* **PROBLEM**:
Review the material line by line. Identify and copy every line that contains the string "Instagram".

** Opening TASK INPUTS block **

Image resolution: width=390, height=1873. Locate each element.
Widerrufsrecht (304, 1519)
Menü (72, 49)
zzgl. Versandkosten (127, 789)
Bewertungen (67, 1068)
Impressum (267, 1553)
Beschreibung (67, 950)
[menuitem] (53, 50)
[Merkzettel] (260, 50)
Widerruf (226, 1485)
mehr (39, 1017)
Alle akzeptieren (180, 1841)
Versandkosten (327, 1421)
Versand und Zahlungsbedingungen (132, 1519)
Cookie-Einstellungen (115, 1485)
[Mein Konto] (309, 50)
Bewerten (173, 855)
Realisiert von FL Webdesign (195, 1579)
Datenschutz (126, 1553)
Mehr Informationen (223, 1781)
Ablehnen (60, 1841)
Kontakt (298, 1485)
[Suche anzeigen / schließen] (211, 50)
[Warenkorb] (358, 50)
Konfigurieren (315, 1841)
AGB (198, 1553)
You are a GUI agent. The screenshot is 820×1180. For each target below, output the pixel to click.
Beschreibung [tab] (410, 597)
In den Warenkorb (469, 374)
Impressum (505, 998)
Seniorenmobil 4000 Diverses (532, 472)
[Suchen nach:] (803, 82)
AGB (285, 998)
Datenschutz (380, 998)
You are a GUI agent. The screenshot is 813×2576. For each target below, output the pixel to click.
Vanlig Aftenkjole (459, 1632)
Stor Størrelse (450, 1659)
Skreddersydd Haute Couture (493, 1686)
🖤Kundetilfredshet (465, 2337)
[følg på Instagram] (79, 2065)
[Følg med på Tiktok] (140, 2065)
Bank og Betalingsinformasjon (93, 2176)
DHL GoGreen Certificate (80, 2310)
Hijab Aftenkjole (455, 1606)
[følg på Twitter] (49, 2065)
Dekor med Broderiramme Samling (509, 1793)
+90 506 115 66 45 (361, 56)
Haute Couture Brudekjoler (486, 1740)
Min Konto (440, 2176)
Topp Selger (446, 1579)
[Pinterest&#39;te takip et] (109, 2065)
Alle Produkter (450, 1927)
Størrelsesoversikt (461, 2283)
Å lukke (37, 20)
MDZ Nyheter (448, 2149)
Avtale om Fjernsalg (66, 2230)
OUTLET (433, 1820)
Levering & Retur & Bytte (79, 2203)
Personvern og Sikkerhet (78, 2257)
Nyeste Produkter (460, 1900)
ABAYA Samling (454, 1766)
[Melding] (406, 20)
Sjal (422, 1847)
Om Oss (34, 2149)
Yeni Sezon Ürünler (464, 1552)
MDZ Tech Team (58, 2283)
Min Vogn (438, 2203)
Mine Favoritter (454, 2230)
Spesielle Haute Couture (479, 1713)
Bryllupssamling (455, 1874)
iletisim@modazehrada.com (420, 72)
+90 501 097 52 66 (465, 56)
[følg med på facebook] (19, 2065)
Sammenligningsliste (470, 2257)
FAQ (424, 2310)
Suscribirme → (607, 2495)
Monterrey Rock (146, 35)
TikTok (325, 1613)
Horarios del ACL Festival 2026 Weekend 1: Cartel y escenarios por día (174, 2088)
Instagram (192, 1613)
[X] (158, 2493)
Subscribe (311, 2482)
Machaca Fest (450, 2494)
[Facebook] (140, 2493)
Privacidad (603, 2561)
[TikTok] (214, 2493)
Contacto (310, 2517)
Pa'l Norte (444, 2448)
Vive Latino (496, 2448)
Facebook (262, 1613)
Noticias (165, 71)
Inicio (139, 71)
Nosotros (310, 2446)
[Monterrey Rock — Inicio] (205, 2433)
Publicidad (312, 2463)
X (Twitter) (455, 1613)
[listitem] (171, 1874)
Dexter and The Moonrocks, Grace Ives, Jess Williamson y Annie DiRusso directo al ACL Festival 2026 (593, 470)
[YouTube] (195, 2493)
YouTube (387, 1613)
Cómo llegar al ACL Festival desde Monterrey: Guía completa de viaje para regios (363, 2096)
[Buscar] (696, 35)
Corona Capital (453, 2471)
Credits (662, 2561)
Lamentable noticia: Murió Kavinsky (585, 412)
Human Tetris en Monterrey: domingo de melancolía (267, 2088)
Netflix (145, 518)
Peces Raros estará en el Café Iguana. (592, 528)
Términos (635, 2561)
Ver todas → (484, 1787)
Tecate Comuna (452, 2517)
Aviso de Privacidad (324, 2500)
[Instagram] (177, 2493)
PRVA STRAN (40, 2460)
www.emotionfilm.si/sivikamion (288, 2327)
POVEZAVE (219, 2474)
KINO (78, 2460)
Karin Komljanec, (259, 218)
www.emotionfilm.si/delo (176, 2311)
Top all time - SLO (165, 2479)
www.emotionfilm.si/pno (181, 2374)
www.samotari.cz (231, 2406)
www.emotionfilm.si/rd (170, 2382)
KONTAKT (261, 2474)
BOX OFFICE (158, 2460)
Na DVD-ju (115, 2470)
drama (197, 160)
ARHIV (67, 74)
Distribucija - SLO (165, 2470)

** Closing TASK INPUTS block **

* **RESULT OF THE TASK**:
[følg på Instagram] (79, 2065)
Instagram (192, 1613)
[Instagram] (177, 2493)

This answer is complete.